:: DATA ::
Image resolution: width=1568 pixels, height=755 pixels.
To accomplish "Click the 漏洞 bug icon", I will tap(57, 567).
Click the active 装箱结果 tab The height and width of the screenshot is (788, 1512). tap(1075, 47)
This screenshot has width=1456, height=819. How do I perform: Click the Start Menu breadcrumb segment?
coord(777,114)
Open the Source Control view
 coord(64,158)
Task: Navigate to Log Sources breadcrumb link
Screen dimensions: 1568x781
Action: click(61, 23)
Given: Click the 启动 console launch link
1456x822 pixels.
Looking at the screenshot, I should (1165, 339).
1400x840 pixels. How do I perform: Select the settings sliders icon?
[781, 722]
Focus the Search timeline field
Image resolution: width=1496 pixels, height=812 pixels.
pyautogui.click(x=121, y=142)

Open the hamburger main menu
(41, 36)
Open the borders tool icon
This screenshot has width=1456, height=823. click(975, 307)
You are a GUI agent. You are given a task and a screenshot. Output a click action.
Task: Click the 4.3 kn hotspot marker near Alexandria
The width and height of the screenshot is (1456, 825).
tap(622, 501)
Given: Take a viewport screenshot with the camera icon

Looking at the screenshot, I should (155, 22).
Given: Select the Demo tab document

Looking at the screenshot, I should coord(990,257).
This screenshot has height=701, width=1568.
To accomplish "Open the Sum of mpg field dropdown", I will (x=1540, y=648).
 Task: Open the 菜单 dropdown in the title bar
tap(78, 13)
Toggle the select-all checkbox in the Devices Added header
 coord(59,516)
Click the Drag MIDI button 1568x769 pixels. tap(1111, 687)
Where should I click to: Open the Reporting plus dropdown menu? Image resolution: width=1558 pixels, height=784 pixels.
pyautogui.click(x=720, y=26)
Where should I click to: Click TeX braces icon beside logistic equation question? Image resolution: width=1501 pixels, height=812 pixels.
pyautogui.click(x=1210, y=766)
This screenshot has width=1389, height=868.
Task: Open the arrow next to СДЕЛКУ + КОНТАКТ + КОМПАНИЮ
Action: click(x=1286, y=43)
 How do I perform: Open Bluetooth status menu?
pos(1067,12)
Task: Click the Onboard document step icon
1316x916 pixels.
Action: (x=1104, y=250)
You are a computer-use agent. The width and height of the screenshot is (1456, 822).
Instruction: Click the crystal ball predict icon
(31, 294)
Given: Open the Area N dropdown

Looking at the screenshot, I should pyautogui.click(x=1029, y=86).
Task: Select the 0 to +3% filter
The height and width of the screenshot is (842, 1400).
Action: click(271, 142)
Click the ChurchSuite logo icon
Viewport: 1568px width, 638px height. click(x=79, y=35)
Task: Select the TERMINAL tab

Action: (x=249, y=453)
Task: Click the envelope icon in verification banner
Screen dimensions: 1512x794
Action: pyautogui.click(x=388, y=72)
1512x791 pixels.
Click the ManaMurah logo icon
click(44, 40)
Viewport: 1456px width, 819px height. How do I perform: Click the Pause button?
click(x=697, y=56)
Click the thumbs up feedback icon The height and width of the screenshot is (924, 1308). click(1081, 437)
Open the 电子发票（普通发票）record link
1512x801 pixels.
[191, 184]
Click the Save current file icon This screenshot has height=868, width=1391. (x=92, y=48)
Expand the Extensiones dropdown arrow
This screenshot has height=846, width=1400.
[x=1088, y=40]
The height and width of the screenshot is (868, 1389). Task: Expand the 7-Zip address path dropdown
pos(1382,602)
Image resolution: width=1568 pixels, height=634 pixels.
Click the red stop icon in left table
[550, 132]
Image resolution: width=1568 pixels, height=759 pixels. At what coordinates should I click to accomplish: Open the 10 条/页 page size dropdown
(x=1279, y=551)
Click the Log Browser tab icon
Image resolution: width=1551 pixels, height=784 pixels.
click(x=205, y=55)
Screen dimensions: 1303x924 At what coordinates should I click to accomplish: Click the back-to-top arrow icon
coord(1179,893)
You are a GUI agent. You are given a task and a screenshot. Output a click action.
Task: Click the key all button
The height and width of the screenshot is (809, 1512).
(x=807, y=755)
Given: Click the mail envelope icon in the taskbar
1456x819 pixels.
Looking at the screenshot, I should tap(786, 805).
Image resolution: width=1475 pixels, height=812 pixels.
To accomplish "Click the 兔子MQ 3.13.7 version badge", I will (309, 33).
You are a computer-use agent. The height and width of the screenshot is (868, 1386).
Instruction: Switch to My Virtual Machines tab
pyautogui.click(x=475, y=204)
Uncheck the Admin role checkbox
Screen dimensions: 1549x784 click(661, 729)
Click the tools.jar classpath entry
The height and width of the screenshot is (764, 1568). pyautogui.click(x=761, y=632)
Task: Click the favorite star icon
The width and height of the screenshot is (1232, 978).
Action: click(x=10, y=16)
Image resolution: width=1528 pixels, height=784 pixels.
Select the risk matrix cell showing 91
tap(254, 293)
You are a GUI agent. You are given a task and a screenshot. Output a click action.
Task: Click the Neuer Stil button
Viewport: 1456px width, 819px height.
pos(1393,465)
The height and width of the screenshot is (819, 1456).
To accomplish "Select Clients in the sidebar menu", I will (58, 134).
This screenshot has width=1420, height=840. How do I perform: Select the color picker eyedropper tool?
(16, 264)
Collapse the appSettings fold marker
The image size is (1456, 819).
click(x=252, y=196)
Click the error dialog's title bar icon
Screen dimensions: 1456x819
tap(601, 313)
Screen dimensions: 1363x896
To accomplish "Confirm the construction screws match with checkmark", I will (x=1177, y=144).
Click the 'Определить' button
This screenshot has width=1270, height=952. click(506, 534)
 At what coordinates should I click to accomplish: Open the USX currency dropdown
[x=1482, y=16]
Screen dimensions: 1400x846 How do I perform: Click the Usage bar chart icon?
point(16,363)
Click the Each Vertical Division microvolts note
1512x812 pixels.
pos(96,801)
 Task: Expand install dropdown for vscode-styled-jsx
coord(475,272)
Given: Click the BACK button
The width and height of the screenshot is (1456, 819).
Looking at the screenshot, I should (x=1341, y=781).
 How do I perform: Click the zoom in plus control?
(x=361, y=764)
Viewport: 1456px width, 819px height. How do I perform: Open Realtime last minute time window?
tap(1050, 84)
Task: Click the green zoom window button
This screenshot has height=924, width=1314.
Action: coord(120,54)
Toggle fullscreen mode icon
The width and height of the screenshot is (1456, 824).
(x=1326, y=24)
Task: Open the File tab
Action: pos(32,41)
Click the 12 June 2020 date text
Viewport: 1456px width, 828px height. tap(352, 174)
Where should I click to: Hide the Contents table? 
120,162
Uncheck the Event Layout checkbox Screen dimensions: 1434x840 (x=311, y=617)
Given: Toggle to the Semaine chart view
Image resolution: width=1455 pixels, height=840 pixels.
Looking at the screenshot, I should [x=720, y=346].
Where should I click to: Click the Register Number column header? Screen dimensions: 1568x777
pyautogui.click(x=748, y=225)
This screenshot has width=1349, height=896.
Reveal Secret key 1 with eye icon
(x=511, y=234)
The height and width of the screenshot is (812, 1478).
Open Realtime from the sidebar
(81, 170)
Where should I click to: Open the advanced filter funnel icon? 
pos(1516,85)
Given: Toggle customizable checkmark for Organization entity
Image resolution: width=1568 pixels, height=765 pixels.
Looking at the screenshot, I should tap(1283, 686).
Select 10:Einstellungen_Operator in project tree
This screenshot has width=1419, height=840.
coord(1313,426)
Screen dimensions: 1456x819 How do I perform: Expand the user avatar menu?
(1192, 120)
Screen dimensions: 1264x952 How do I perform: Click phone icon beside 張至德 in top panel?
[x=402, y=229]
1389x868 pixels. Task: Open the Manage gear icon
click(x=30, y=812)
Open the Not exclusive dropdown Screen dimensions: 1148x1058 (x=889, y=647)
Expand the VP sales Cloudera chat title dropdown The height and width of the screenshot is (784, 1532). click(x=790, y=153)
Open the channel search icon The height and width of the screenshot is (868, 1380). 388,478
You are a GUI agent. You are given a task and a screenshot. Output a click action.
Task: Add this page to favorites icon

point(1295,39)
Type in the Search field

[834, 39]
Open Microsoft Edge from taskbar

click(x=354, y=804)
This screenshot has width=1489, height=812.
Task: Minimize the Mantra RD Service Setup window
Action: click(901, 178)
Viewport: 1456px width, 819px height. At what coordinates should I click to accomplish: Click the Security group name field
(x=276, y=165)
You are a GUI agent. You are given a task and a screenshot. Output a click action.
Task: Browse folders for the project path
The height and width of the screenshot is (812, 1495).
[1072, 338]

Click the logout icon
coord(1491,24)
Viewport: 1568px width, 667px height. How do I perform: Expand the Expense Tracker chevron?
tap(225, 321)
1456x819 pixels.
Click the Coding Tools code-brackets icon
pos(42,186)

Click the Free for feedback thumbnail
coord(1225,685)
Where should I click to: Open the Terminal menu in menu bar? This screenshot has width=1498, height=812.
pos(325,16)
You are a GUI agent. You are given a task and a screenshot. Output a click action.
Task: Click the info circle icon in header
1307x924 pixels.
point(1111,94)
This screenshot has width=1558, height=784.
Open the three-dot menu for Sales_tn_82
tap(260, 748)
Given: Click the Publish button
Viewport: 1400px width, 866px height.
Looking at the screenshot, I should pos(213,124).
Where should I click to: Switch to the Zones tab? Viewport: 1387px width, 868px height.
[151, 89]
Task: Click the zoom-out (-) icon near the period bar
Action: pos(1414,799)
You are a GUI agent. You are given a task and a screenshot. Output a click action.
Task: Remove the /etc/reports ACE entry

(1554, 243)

:: BRIEF ::
Which lines above hold the word "link"? Copy each of them.

:: THE COMPLETED TASK ::
Task: Navigate to Log Sources breadcrumb link
Given: Click the 启动 console launch link
Open the 电子发票（普通发票）record link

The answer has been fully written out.